= Data to use =
|---|

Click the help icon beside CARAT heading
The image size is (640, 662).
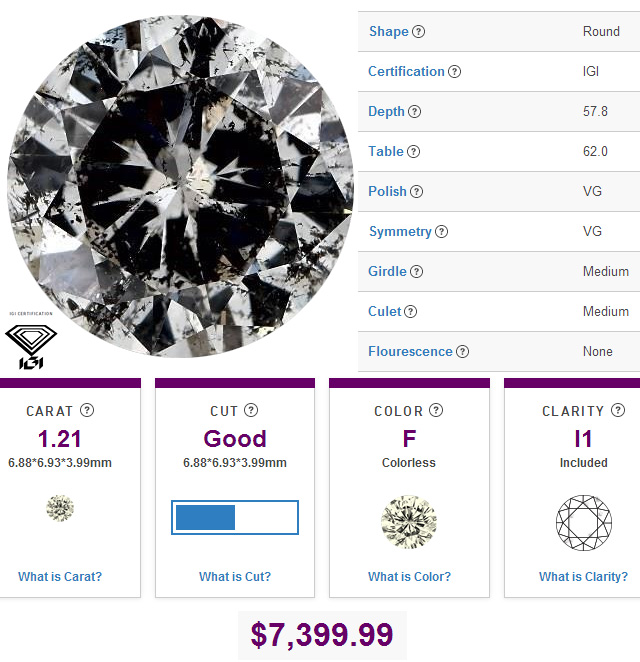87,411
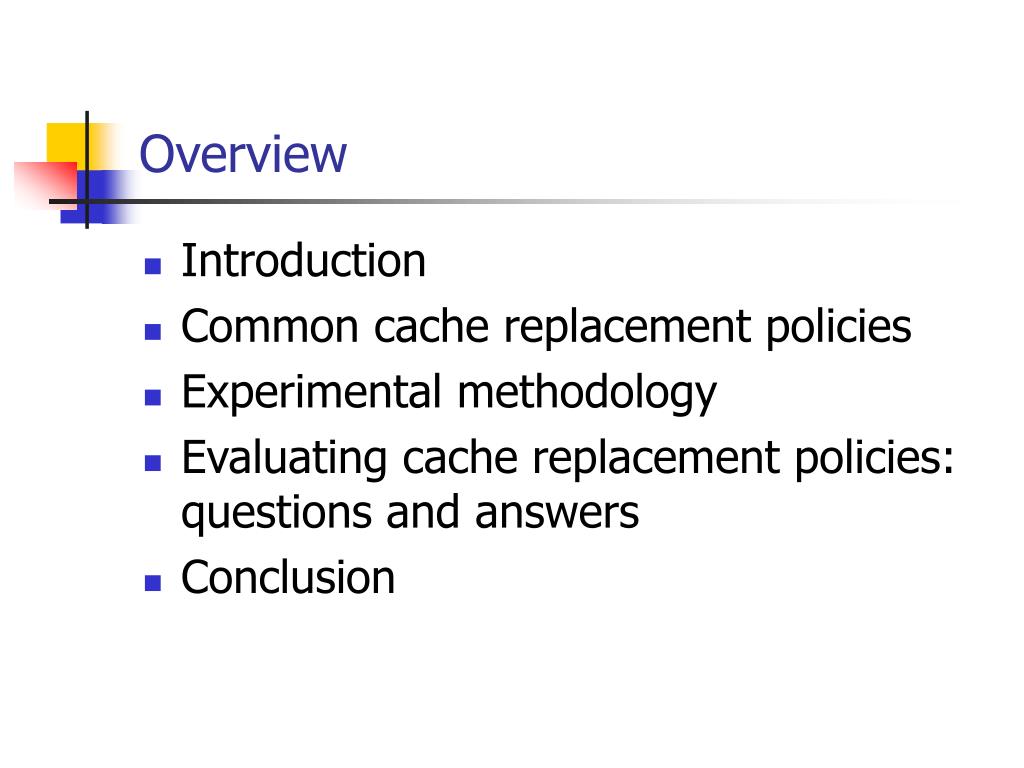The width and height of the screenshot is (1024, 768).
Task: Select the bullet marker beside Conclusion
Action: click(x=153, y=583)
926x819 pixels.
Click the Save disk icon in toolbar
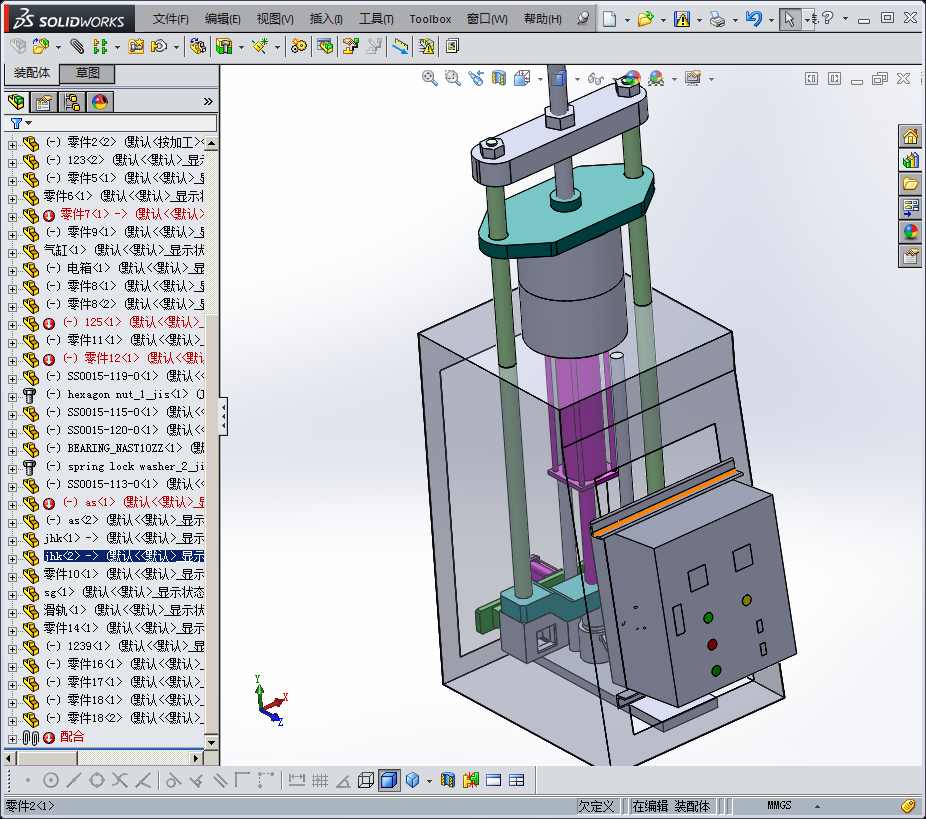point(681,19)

|---|

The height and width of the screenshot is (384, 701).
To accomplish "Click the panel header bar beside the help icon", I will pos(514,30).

|---|

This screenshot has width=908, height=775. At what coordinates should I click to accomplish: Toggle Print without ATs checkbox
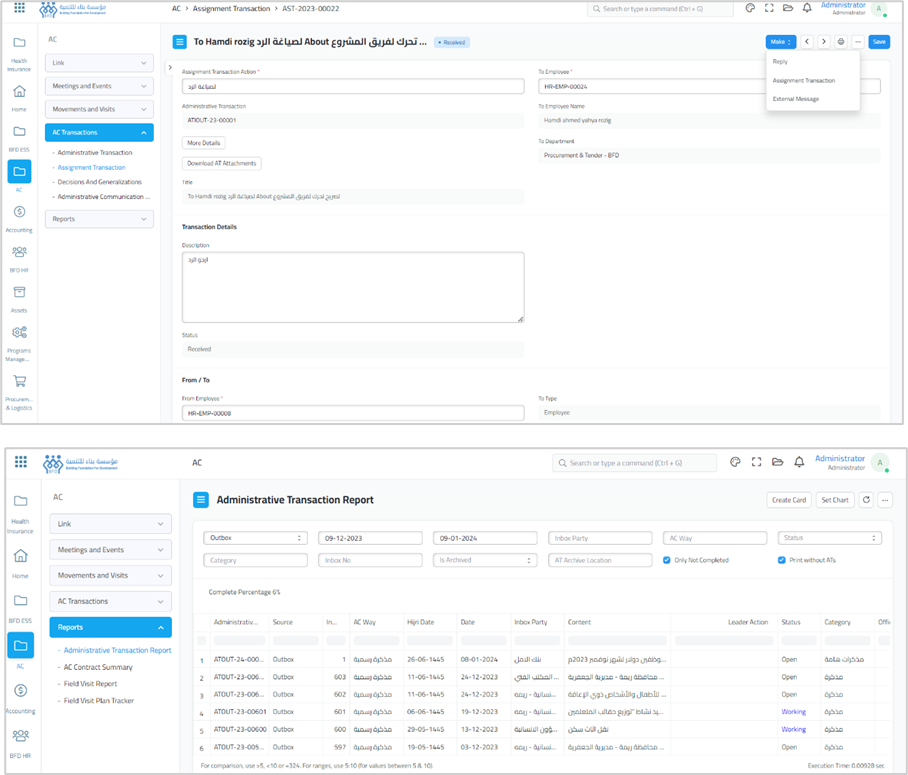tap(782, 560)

|---|

= What you need to do =
From the listing above, return every line that carries the string "help".

= Exercise solution =
Click the help icon beside CARAT heading
To accomplish "Click the panel header bar beside the help icon", I will pos(514,30).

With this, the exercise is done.